In a preferred embodiment, the ULQS contains at least one lipid species from three or more of the following lipid classes: i) phospholipids; ii) lysophospholipids; iii) cholesterol esters; iv) triacylglycerols; v) diacylglycerols; vi) ceramides; and vii) sphingomyelins, and each lipid class is packaged in a separate container. In a particular aspect of this embodiment, the members of each lipid class are selected from the lipids species disclosed in Tables 1 to 7 herein or selected from the lipid species described by formulas I-VII, optionally with additional lipid species, at a concentration of 10 to 500 μg/ml as described herein.


In another preferred embodiment, the ULQS contains at two or more lipid species from three or more of the following lipid classes: i) phospholipids; ii) lysophospholipids; iii) cholesterol esters; iv) triacylglycerols; v) diacylglycerols; vi) ceramides; and vii) sphingomyelins, and each lipid class is packaged in a separate container. In a particular aspect of this embodiment, the members of each lipid class are selected from the lipids species disclosed in Tables 1 to 7 herein or selected from the lipid species described by formulas I-VII, optionally with additional lipid species, at a concentration of 10 to 500 μg/ml as described herein.


In another preferred embodiment, the ULQS contains at least one lipid species from each of the following lipid classes: i) phospholipids; ii) lysophospholipids; iii) cholesterol esters; iv) triacylglycerols; v) diacylglycerols; vi) ceramides; and vii) sphingomyelins, and each lipid class is packaged in a separate container. In a particular aspect of this embodiment, the members of each lipid class are selected from the lipids species disclosed in Tables 1 to 7 herein or selected from the lipid species described by formulas I-VII, optionally with additional lipid species, at a concentration of 10 to 500 μg/ml as described herein.


In another preferred embodiment, the ULQS contains at two or more lipid species from each of the following lipid classes: i) phospholipids; ii) lysophospholipids; iii) cholesterol esters; iv) triacylglycerols; v) diacylglycerols; vi) ceramides; and vii) sphingomyelins, and each lipid class is packaged in a separate container.
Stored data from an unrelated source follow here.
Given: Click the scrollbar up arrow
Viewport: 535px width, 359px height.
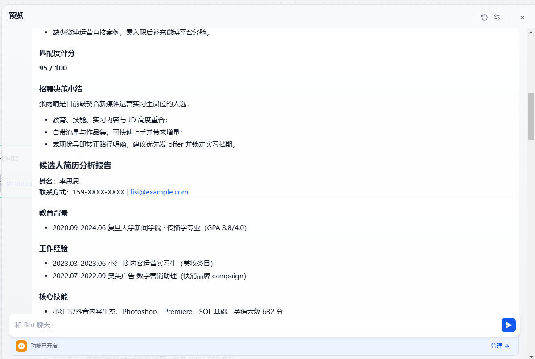Looking at the screenshot, I should click(531, 32).
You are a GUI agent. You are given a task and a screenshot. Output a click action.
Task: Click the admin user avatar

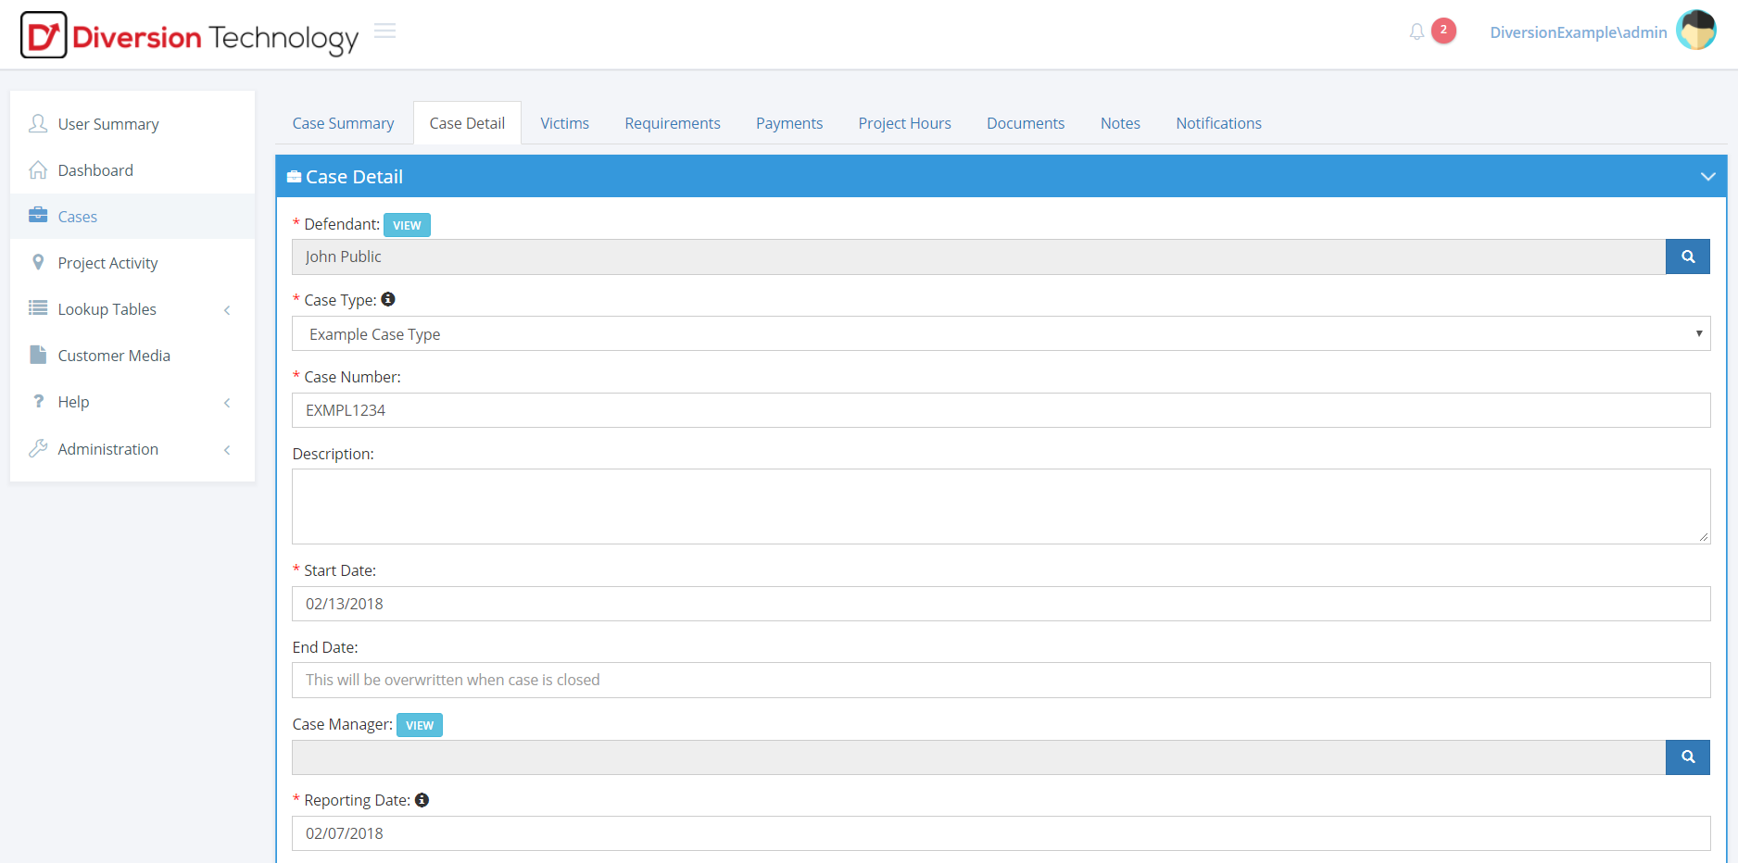1695,31
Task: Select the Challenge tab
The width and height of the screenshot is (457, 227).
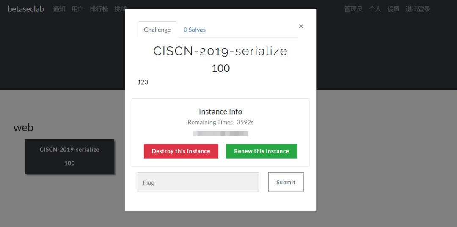Action: pos(157,30)
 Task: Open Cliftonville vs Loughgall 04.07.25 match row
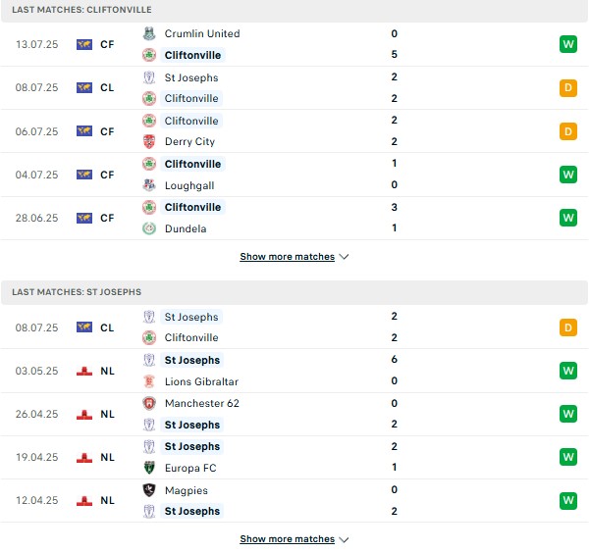pos(295,175)
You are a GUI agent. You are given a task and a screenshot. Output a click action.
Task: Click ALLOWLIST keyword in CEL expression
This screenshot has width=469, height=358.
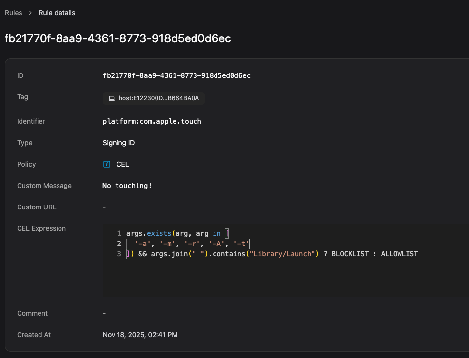399,254
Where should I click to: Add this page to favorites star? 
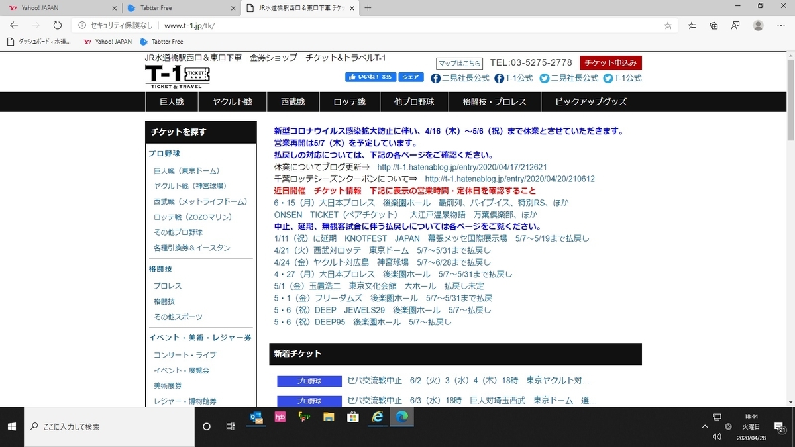[668, 25]
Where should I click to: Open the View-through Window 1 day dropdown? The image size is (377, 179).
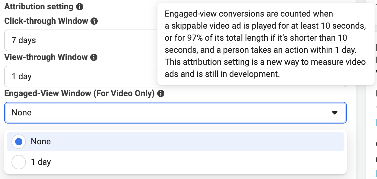point(81,77)
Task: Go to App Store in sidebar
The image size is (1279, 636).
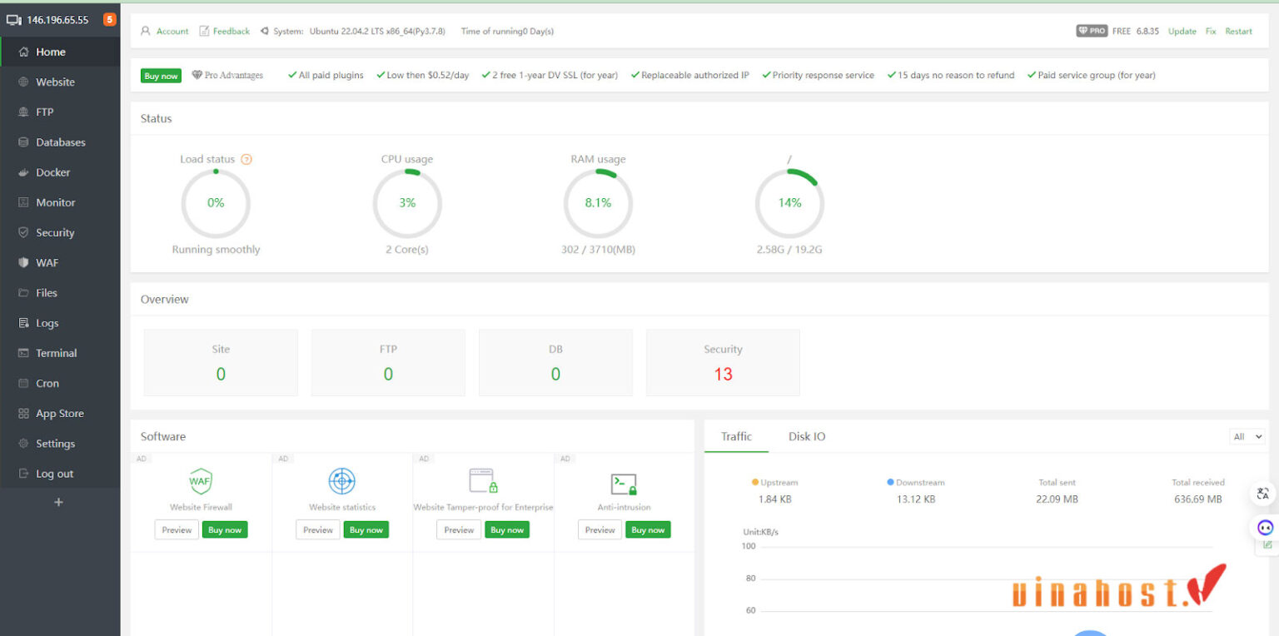Action: coord(59,414)
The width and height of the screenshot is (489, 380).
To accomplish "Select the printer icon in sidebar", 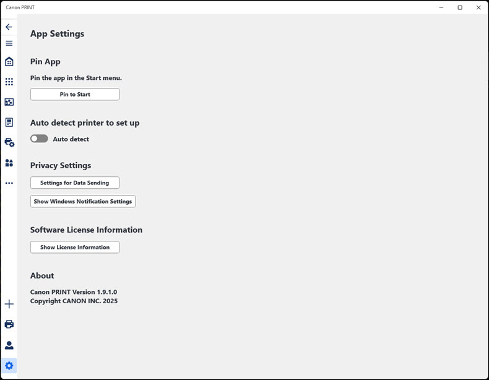I will [9, 324].
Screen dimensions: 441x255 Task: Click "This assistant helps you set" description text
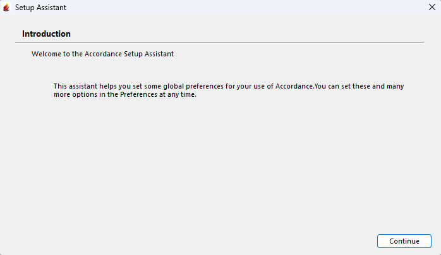point(99,85)
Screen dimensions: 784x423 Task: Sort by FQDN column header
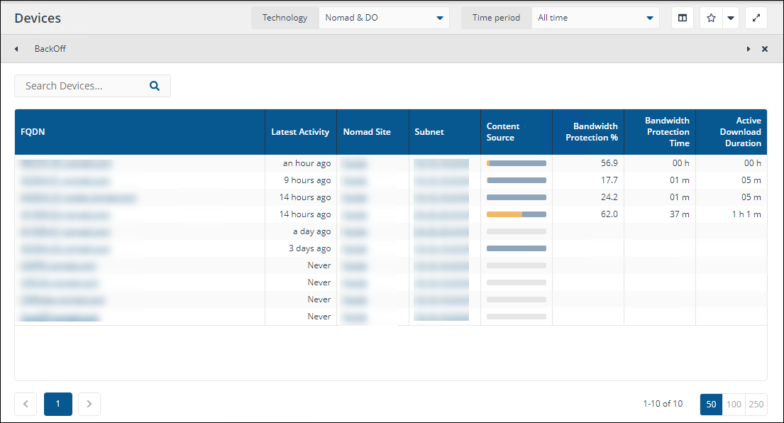click(33, 132)
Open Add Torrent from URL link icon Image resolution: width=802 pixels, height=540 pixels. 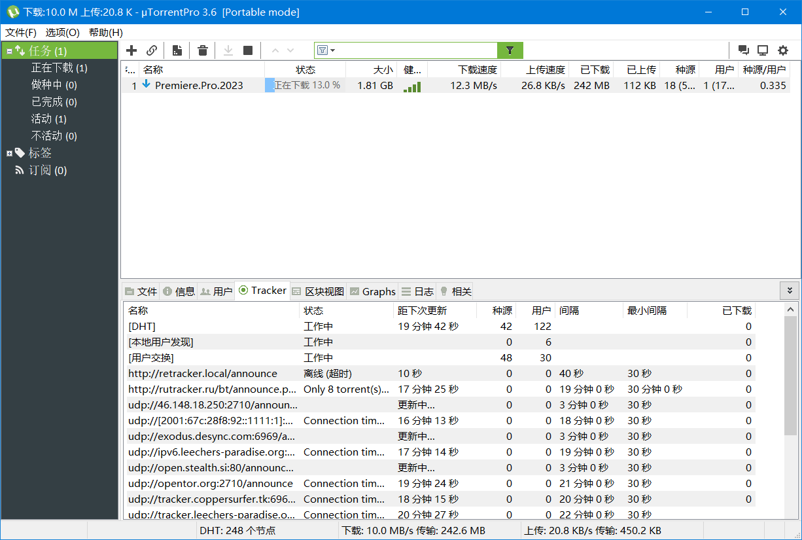point(152,50)
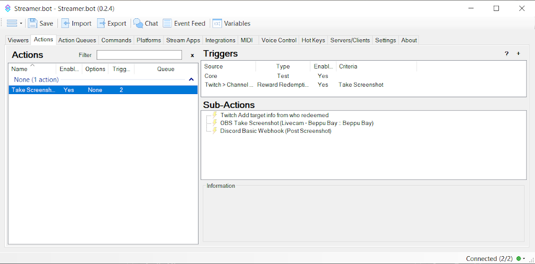Open the Settings tab
The width and height of the screenshot is (535, 264).
(386, 40)
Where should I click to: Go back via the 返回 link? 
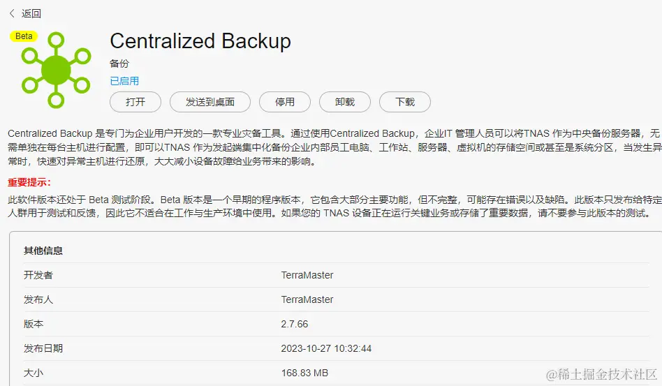point(31,13)
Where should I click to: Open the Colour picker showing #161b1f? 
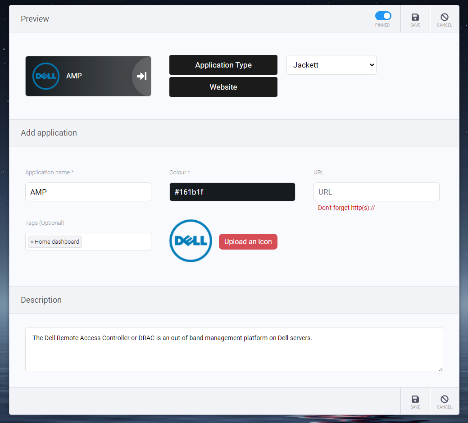(x=232, y=191)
In a particular aspect of this embodiment, the members of each lipid class are selected from the lipids species disclosed in Tables 1 to 7 herein or selected from the lipid species described by formulas I-VII, optionally with additional lipid species, at a concentration of 10 to 500 μg/ml as described herein.


In another preferred embodiment, the ULQS contains each of the following lipid classes with number of lipid species in each lipid class indicated in parentheses: i) phospholipids (5 to 40); ii) lysophospholipids (5 to 25); iii) cholesterol esters (3 to 15); iv) triacylglycerols (5 to 20); v) diacylglycerols (3 to 15); vi) ceramides (3 to 15); and vii) sphingomyelins (3 to 15), each lipid class is packaged in a separate container, and the lipid species and concentration of the lipid species are selected from Table 8 herein, optionally with additional lipid species.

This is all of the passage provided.